Look below for the line holding "Categorías (120, 1984)" and the line holding "[Facebook] (333, 1988)". Transcribe exactly those lines and all lines between them, nothing more.

» Excerpted records
========
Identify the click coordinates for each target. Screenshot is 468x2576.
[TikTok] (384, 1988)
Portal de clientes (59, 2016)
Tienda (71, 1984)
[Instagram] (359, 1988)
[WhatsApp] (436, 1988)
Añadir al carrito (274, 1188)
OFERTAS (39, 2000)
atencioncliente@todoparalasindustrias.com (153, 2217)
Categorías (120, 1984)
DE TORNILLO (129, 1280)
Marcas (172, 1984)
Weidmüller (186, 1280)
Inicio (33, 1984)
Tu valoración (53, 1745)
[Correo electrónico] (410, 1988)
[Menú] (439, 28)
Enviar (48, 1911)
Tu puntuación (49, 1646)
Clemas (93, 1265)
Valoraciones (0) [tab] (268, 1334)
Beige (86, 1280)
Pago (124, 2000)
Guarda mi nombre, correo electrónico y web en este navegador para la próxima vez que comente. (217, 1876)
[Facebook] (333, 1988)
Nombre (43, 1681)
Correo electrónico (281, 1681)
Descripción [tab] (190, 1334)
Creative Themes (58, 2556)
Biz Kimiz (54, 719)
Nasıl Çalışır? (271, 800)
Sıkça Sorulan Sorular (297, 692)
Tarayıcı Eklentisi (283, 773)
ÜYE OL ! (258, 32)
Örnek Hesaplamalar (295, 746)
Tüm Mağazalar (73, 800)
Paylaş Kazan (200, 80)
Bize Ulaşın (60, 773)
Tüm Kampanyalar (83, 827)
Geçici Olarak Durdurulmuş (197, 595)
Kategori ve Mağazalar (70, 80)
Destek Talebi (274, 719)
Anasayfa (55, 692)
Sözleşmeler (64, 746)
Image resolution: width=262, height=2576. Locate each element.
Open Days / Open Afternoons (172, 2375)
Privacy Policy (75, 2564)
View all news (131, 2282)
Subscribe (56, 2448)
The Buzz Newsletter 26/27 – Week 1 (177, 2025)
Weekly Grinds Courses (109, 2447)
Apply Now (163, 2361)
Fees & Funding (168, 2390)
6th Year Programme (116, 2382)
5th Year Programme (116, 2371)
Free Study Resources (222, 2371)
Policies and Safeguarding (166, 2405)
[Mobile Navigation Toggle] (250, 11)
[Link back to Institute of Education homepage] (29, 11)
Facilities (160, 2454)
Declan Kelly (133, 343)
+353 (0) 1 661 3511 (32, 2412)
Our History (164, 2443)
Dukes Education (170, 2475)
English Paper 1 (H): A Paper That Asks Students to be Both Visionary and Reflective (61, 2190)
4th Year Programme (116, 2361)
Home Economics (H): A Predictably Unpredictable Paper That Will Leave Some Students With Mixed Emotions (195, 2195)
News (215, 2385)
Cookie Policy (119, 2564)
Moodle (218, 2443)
========
» Output for this task
Categorías (120, 1984)
DE TORNILLO (129, 1280)
Marcas (172, 1984)
Weidmüller (186, 1280)
Inicio (33, 1984)
Tu valoración (53, 1745)
[Correo electrónico] (410, 1988)
[Menú] (439, 28)
Enviar (48, 1911)
Tu puntuación (49, 1646)
Clemas (93, 1265)
Valoraciones (0) [tab] (268, 1334)
Beige (86, 1280)
Pago (124, 2000)
Guarda mi nombre, correo electrónico y web en este navegador para la próxima vez que comente. (217, 1876)
[Facebook] (333, 1988)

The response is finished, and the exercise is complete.